Raw records
-=-=-

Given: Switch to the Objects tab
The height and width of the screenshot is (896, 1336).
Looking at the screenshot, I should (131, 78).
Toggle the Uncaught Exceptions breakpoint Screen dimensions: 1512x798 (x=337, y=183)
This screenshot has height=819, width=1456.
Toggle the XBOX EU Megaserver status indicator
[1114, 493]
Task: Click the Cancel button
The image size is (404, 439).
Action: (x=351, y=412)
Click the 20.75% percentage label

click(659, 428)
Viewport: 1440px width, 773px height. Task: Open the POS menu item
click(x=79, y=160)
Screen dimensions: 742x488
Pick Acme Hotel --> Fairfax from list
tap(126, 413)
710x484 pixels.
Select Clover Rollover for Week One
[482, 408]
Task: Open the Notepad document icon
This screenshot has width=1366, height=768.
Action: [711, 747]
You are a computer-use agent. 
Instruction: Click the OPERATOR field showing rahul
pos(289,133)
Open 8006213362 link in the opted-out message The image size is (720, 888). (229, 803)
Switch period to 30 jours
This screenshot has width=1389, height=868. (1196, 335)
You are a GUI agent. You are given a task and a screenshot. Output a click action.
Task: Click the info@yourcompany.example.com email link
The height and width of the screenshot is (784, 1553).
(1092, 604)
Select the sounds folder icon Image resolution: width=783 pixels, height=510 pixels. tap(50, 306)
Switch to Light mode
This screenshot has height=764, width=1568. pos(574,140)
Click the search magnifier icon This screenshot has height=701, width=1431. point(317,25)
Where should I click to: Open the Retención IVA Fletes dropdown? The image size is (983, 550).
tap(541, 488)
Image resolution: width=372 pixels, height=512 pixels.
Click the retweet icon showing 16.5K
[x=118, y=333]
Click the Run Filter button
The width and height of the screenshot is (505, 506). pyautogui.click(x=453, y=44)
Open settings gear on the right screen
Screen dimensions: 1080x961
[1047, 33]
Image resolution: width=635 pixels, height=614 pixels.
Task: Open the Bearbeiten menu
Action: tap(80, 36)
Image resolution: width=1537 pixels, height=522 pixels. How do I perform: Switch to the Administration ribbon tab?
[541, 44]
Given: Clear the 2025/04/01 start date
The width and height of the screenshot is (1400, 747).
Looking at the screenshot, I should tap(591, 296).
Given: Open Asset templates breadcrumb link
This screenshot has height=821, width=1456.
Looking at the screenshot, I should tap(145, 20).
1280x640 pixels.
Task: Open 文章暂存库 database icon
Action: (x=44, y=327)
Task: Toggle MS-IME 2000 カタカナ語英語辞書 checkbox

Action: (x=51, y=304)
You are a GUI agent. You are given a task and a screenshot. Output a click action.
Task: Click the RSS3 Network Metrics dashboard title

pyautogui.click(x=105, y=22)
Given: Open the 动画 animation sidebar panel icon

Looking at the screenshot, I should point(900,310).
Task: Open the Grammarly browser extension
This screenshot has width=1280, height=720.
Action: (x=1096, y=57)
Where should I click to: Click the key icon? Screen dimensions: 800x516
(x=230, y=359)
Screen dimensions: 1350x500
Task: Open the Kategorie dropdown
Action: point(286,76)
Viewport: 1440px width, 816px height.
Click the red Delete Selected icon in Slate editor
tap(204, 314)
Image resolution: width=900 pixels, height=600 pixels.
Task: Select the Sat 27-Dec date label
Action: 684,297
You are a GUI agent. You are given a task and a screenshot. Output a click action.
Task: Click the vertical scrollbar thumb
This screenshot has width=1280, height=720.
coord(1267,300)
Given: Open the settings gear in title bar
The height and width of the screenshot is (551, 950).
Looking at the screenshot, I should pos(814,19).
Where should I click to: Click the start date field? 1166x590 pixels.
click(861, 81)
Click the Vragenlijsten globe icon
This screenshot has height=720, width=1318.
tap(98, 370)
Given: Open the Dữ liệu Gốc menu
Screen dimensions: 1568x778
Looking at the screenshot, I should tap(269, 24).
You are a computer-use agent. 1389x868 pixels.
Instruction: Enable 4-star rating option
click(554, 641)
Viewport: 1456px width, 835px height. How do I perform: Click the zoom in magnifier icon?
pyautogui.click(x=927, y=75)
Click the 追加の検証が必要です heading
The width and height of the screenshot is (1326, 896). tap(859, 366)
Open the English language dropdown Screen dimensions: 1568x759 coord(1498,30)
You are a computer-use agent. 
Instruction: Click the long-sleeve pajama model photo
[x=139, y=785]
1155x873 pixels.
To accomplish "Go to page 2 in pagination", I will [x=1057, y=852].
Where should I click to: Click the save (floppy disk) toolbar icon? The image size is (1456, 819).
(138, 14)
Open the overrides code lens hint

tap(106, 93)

-=-=-

The request
Copy out the items word for word, from the start of the items through the line containing "Action: tap(80, 36)", including that line.

Complete answer
Given: Switch to the Objects tab
The height and width of the screenshot is (896, 1336).
Looking at the screenshot, I should (131, 78).
Toggle the Uncaught Exceptions breakpoint Screen dimensions: 1512x798 (x=337, y=183)
This screenshot has height=819, width=1456.
Toggle the XBOX EU Megaserver status indicator
[1114, 493]
Task: Click the Cancel button
The image size is (404, 439).
Action: (x=351, y=412)
Click the 20.75% percentage label

click(659, 428)
Viewport: 1440px width, 773px height. Task: Open the POS menu item
click(x=79, y=160)
Screen dimensions: 742x488
Pick Acme Hotel --> Fairfax from list
tap(126, 413)
710x484 pixels.
Select Clover Rollover for Week One
[482, 408]
Task: Open the Notepad document icon
This screenshot has width=1366, height=768.
Action: [711, 747]
You are a computer-use agent. 
Instruction: Click the OPERATOR field showing rahul
pos(289,133)
Open 8006213362 link in the opted-out message The image size is (720, 888). (229, 803)
Switch period to 30 jours
This screenshot has width=1389, height=868. (1196, 335)
You are a GUI agent. You are given a task and a screenshot. Output a click action.
Task: Click the info@yourcompany.example.com email link
The height and width of the screenshot is (784, 1553).
(1092, 604)
Select the sounds folder icon Image resolution: width=783 pixels, height=510 pixels. tap(50, 306)
Switch to Light mode
This screenshot has height=764, width=1568. pos(574,140)
Click the search magnifier icon This screenshot has height=701, width=1431. point(317,25)
Where should I click to: Open the Retención IVA Fletes dropdown? The image size is (983, 550).
tap(541, 488)
Image resolution: width=372 pixels, height=512 pixels.
Click the retweet icon showing 16.5K
[x=118, y=333]
Click the Run Filter button
The width and height of the screenshot is (505, 506). pyautogui.click(x=453, y=44)
Open settings gear on the right screen
Screen dimensions: 1080x961
[1047, 33]
Image resolution: width=635 pixels, height=614 pixels.
Task: Open the Bearbeiten menu
Action: tap(80, 36)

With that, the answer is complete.